> _Exercises to complete_
**a.** Give every command that the anomaly detection simulation text tells the reader to enter.
**b.** Based on the anomaly detection simulation text, decide whether each statement is true: (i) The data is sampled at 100 Hz. (ii) The experiments distinguish between the different types of anomalies. (iii) A Nvidia GPU is recommended for training new models. Answer yes or no for each, and quote the words that settle it.
**c.** Write the next part of the anomaly detection simulation text, starting after its final sentence.

> _Source extract_
(begin)

Smart Industry: analysis of anomaly detection simulation

This repository contains the code and results of simulating live anomaly detection performed on the AURSAD dataset. To view and experiment with different settings of the simulation, an interactive web app is provided.

The project emulates the workings of a system for x number of cycles, where every cycle consists of reading a new sample to the buffer, making a prediction and then appending the results to be summarily saved at the end of the simulation. The simulation measures the accuracy of the predictions, as well as the run times for each cycle. The experiments are performed for the binary version of the dataset, which means that the operation can be normal or anomalous, without distinction between the different types of anomalies. The data is sampled at 50 Hz.

Based on these results, the web app allows experimenting with applying different methods to create the optimal system response accuracy.

Requirements

The solution has been intended for and tested on Ubuntu & Windows 10. For training new models, a Nvidia GPU with installed and properly configured cuDNN drivers is recommended. More on how to install those drivers can be found here.

Installation instructions

Install Anaconda from here
Clone the Git repository to chosen directory
Open the Anaconda prompt and navigate to the project's directory
Enter the following to create and activate the new virtual environment:

> conda env create -f environment.yml
> conda activate anomaly_simulation

Download the AURSAD dataset and move it to the directory anomaly_simulation/Data
All the following commands must be run from the activated virtual environment

How to use it?

The project can be used in several ways.

Analysing the included simulation results

The easiest and quickest way is to run the web app and explore the included simulation results. To do this, in your Python enabled terminal (terminal or IDE terminal on Ubuntu, Anaconda Prompt or IDE terminal on Windows) run the following command from the project's directory:

/anomaly_simulation/Source> python visualisation/app.py

The results of this command should look similar to this:

Dash is running on http://127.0.0.1:8050/

 * Serving Flask app "app" (lazy loading)
 * Environment: production
   WARNING: This is a development server. Do not use it in a production deployment.
   Use a production WSGI server instead.
 * Debug mode: off
 * Running on http://127.0.0.1:8050/ (Press CTRL+C to quit)

Copy the IP address to your web browser. The visualisation may take a minute to load and process the data. It should look like this:

In the top left section model parameters can be chosen:

Model window size - describes how many previous samples the model takes into account to predict the class of the next sample
Model dimensionality - describes how many dimensions the input data has. Original data in the AURSAD dataset contains 125 dimensions, any number below that is achieved by applying PCA dimensionality reduction method.

(end)

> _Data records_

(begin)

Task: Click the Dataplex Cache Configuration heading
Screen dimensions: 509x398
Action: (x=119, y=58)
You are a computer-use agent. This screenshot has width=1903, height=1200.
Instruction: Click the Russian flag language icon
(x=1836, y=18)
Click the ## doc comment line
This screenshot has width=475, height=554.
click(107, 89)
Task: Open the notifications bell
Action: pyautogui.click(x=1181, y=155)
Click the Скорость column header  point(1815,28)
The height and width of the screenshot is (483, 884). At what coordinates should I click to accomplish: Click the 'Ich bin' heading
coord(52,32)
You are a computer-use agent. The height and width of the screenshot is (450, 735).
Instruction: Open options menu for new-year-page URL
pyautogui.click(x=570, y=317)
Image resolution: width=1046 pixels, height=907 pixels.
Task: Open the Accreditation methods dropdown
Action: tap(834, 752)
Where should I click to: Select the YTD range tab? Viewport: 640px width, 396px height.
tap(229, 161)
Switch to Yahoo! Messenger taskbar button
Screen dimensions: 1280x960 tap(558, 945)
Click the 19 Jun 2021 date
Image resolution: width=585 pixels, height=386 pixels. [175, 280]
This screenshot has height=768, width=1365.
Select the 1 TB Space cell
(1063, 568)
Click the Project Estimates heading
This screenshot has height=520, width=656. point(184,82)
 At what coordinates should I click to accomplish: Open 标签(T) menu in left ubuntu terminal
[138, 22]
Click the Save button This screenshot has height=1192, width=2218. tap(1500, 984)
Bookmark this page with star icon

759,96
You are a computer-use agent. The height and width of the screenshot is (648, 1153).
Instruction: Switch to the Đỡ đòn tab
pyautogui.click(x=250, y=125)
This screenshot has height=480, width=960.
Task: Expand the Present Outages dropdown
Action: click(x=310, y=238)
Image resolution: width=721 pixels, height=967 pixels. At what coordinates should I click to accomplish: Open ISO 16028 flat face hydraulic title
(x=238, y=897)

(end)

> _Answers per task_
**a.**
- conda env create -f environment.yml
- conda activate anomaly_simulation
- python visualisation/app.py

**b.**
(i) No: "The data is sampled at 50 Hz."
(ii) No: "without distinction between the different types of anomalies"
(iii) Yes: "For training new models, a Nvidia GPU with installed and properly configured cuDNN drivers is recommended."

**c.**
Screwdriver data only - only the screwdriver's sensors data will be used
Binary data - binary labels will be used (normal and anomaly)

The app then proceeds to find the best model with such parameters from those available under the anomaly_simulation/Zoo/Results/runs directory.

The dropdown box and slider below the model controls provide the means to manipulate the parameters of the sliding window averages with the aim of creating the most accurate system response. The threshold box changes the decision threshold value. The system calculates the mean label value in each window, and then applies that threshold to it. If the value exceed the threshold, the sample on which the window is centered is assigned an anomaly label, otherwise it gets a normal label.

The figures are described as follows:

The four figures below show the results of applying these methods on the raw model predictions output.
The top left figure presents the labels predicted by the system compared to the true labels. 0 means a normal operation, 1 indicates an anomaly.
The top right figure shows the Cumulative Mean Average of system response accuracy. It allows the user to see how certain trends in data affect the model's accuracy. The last value in this graph corresponds to the 'simulation accuracy' value displayed in the box above it, and represents the average accuracy for the whole simulation.
The bottom left figure compares the results of the raw model output, and the processed system response. The figure on the left is a benchmark upon which we want to improve using the post-processing.
The bottom right figure presents run times for each cycle.

Performing new simulations on the included, pre-trained models

To run a new simulation using one of the available models, run the following in your terminal

/anomaly_simulation/Source> python simulation.py --model_dir model_name

The simulation requires the user to give the starting symbols of the mo/ \el to use in the simulation, and allows to set several other parameters.

/anomaly_simulation/Source>python simulation.py --help
Usage: simulation.py [OPTIONS]

  Starts the processes and runs the simulations

Options:
  --version                   Show the version and exit.
  --cycle_count INTEGER       Number of simulation cycles. Default: 50000
  --binary_labels BOOLEAN     True for binary labels, False for multi-class.
                              Default: True

  --window INTEGER            Rolling window size. Default: 500
  --n_dim INTEGER             Data dimensionality. Default: 60
  --screwdriver_only BOOLEAN  If True use only the data from screwdriver
                              sensors. Default: False

  --n_cpu INTEGER             Number of cpu cores to use if running multiple
                              simulations: Default: max - 2

  --run_mode TEXT             Determines how many simulations will be run:
                              single will run 1 simulation with a specified
                              model, all will run all models, fill will run
                              all models that do not havesimulation results
                              yet. Default: single

  --model_dir TEXT            The first symbols of folder name in
                              Results/runs. Default: 27760

  --verbose INTEGER           Logging level, from {0 (debug), 1 (info), 2
                              (warning), 3 (error)}. Default: 1

  --help                      Show this message and exit.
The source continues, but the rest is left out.